=== Section Start ===

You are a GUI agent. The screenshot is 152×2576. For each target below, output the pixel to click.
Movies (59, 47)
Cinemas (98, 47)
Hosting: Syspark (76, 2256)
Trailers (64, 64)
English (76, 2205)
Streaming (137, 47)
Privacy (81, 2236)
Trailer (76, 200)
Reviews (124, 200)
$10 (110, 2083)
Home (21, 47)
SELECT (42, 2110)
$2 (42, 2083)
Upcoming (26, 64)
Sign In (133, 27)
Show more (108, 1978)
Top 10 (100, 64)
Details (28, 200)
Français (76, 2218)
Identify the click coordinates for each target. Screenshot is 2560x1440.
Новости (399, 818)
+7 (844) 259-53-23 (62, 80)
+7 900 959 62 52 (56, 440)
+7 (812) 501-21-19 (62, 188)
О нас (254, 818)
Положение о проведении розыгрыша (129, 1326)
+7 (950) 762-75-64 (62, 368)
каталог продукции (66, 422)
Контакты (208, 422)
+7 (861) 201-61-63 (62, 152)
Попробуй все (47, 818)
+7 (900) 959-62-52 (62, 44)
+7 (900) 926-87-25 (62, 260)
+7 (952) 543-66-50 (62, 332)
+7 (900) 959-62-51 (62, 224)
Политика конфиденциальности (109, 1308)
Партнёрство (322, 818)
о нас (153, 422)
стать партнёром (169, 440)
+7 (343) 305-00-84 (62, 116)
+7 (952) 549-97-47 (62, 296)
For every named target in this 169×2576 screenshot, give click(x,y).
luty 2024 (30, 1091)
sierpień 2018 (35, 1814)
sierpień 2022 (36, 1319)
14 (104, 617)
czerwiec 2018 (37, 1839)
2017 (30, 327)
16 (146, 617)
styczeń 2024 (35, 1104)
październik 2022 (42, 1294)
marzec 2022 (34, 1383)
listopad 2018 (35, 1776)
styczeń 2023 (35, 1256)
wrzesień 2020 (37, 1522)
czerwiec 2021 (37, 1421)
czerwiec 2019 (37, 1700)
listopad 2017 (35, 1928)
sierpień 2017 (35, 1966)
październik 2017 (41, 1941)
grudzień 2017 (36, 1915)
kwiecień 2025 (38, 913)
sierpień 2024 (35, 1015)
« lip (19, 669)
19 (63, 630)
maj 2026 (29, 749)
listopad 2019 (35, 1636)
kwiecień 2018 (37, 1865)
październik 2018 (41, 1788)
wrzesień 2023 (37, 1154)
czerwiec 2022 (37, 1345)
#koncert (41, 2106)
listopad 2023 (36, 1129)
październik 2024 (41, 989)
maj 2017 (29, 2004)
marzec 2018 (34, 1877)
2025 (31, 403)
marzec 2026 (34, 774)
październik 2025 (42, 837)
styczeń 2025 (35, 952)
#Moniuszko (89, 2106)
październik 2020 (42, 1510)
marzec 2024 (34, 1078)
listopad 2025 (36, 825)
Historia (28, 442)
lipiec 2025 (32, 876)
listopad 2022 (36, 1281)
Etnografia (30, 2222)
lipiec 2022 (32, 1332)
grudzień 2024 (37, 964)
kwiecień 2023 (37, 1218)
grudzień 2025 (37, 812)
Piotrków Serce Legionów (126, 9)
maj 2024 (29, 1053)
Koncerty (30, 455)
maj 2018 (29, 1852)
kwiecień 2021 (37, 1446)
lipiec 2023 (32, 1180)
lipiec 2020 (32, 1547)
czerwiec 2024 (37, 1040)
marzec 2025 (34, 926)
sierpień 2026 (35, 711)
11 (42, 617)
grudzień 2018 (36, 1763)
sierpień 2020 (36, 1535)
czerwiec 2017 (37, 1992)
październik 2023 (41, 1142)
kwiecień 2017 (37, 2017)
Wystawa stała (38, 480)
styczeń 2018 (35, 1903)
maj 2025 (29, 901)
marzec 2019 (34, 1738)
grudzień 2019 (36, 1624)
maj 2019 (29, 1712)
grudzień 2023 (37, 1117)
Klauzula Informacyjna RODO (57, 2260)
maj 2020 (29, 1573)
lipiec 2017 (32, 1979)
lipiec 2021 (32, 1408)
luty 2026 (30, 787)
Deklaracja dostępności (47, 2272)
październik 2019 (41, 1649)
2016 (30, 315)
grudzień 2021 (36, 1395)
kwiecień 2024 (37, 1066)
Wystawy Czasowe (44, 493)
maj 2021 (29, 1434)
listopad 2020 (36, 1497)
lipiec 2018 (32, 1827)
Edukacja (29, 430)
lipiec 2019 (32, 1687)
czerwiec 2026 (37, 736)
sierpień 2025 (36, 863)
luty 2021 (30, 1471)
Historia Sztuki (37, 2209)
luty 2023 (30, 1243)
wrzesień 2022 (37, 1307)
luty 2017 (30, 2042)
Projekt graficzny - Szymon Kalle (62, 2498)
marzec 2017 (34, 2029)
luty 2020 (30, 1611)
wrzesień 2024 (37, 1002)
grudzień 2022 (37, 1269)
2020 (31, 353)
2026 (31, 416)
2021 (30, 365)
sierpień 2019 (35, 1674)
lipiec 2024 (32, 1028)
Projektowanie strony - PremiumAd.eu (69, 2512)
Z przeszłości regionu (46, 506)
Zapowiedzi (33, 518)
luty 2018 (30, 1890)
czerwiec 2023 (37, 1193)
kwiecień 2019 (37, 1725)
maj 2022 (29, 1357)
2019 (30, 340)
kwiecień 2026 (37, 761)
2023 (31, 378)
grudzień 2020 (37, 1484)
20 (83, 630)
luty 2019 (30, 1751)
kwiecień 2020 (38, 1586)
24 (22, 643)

=== Section End ===

## Exercise prompt
All of the records must be retyped exactly as they are.

## Result of the exercise
You are a GUI agent. The screenshot is 152×2576. For each target below, output the pixel to click.
Movies (59, 47)
Cinemas (98, 47)
Hosting: Syspark (76, 2256)
Trailers (64, 64)
English (76, 2205)
Streaming (137, 47)
Privacy (81, 2236)
Trailer (76, 200)
Reviews (124, 200)
$10 (110, 2083)
Home (21, 47)
SELECT (42, 2110)
$2 (42, 2083)
Upcoming (26, 64)
Sign In (133, 27)
Show more (108, 1978)
Top 10 (100, 64)
Details (28, 200)
Français (76, 2218)
Identify the click coordinates for each target. Screenshot is 2560x1440.
Новости (399, 818)
+7 (844) 259-53-23 (62, 80)
+7 900 959 62 52 (56, 440)
+7 (812) 501-21-19 (62, 188)
О нас (254, 818)
Положение о проведении розыгрыша (129, 1326)
+7 (950) 762-75-64 (62, 368)
каталог продукции (66, 422)
Контакты (208, 422)
+7 (861) 201-61-63 (62, 152)
Попробуй все (47, 818)
+7 (900) 959-62-52 (62, 44)
+7 (900) 926-87-25 (62, 260)
+7 (952) 543-66-50 (62, 332)
+7 (900) 959-62-51 (62, 224)
Политика конфиденциальности (109, 1308)
Партнёрство (322, 818)
о нас (153, 422)
стать партнёром (169, 440)
+7 (343) 305-00-84 (62, 116)
+7 (952) 549-97-47 (62, 296)
For every named target in this 169×2576 screenshot, give click(x,y).
luty 2024 (30, 1091)
sierpień 2018 (35, 1814)
sierpień 2022 (36, 1319)
14 (104, 617)
czerwiec 2018 (37, 1839)
2017 (30, 327)
16 (146, 617)
styczeń 2024 (35, 1104)
październik 2022 (42, 1294)
marzec 2022 (34, 1383)
listopad 2018 (35, 1776)
styczeń 2023 (35, 1256)
wrzesień 2020 (37, 1522)
czerwiec 2021 (37, 1421)
czerwiec 2019 (37, 1700)
listopad 2017 (35, 1928)
sierpień 2017 (35, 1966)
październik 2017 (41, 1941)
grudzień 2017 (36, 1915)
kwiecień 2025 (38, 913)
sierpień 2024 (35, 1015)
« lip (19, 669)
19 (63, 630)
maj 2026 (29, 749)
listopad 2019 (35, 1636)
kwiecień 2018 (37, 1865)
październik 2018 (41, 1788)
wrzesień 2023 (37, 1154)
czerwiec 2022 (37, 1345)
#koncert (41, 2106)
listopad 2023 (36, 1129)
październik 2024 (41, 989)
maj 2017 (29, 2004)
marzec 2018 (34, 1877)
2025 (31, 403)
marzec 2026 (34, 774)
październik 2025 (42, 837)
styczeń 2025 (35, 952)
#Moniuszko (89, 2106)
październik 2020 (42, 1510)
marzec 2024 (34, 1078)
listopad 2025 (36, 825)
Historia (28, 442)
lipiec 2025 (32, 876)
listopad 2022 (36, 1281)
Etnografia (30, 2222)
lipiec 2022 (32, 1332)
grudzień 2024 (37, 964)
kwiecień 2023 (37, 1218)
grudzień 2025 (37, 812)
Piotrków Serce Legionów (126, 9)
maj 2024 (29, 1053)
Koncerty (30, 455)
maj 2018 (29, 1852)
kwiecień 2021 (37, 1446)
lipiec 2023 (32, 1180)
lipiec 2020 (32, 1547)
czerwiec 2024 (37, 1040)
marzec 2025 (34, 926)
sierpień 2026 (35, 711)
11 (42, 617)
grudzień 2018 (36, 1763)
sierpień 2020 (36, 1535)
czerwiec 2017 (37, 1992)
październik 2023 (41, 1142)
kwiecień 2017 (37, 2017)
Wystawa stała (38, 480)
styczeń 2018 (35, 1903)
maj 2025 (29, 901)
marzec 2019 (34, 1738)
grudzień 2019 (36, 1624)
maj 2019 (29, 1712)
grudzień 2023 (37, 1117)
Klauzula Informacyjna RODO (57, 2260)
maj 2020 (29, 1573)
lipiec 2017 (32, 1979)
lipiec 2021 (32, 1408)
luty 2026 (30, 787)
Deklaracja dostępności (47, 2272)
październik 2019 (41, 1649)
2016 (30, 315)
grudzień 2021 (36, 1395)
kwiecień 2024 (37, 1066)
Wystawy Czasowe (44, 493)
maj 2021 (29, 1434)
listopad 2020 (36, 1497)
lipiec 2018 (32, 1827)
Edukacja (29, 430)
lipiec 2019 (32, 1687)
czerwiec 2026 (37, 736)
sierpień 2025 (36, 863)
luty 2021 (30, 1471)
Historia Sztuki (37, 2209)
luty 2023 (30, 1243)
wrzesień 2022 (37, 1307)
luty 2017 (30, 2042)
Projekt graficzny - Szymon Kalle (62, 2498)
marzec 2017 (34, 2029)
luty 2020 (30, 1611)
wrzesień 2024 (37, 1002)
grudzień 2022 (37, 1269)
2020 (31, 353)
2026 (31, 416)
2021 (30, 365)
sierpień 2019 (35, 1674)
lipiec 2024 (32, 1028)
Projektowanie strony - PremiumAd.eu (69, 2512)
Z przeszłości regionu (46, 506)
Zapowiedzi (33, 518)
luty 2018 (30, 1890)
czerwiec 2023 (37, 1193)
kwiecień 2019 (37, 1725)
maj 2022 (29, 1357)
2019 (30, 340)
kwiecień 2026 (37, 761)
2023 (31, 378)
grudzień 2020 (37, 1484)
20 (83, 630)
luty 2019 (30, 1751)
kwiecień 2020 (38, 1586)
24 (22, 643)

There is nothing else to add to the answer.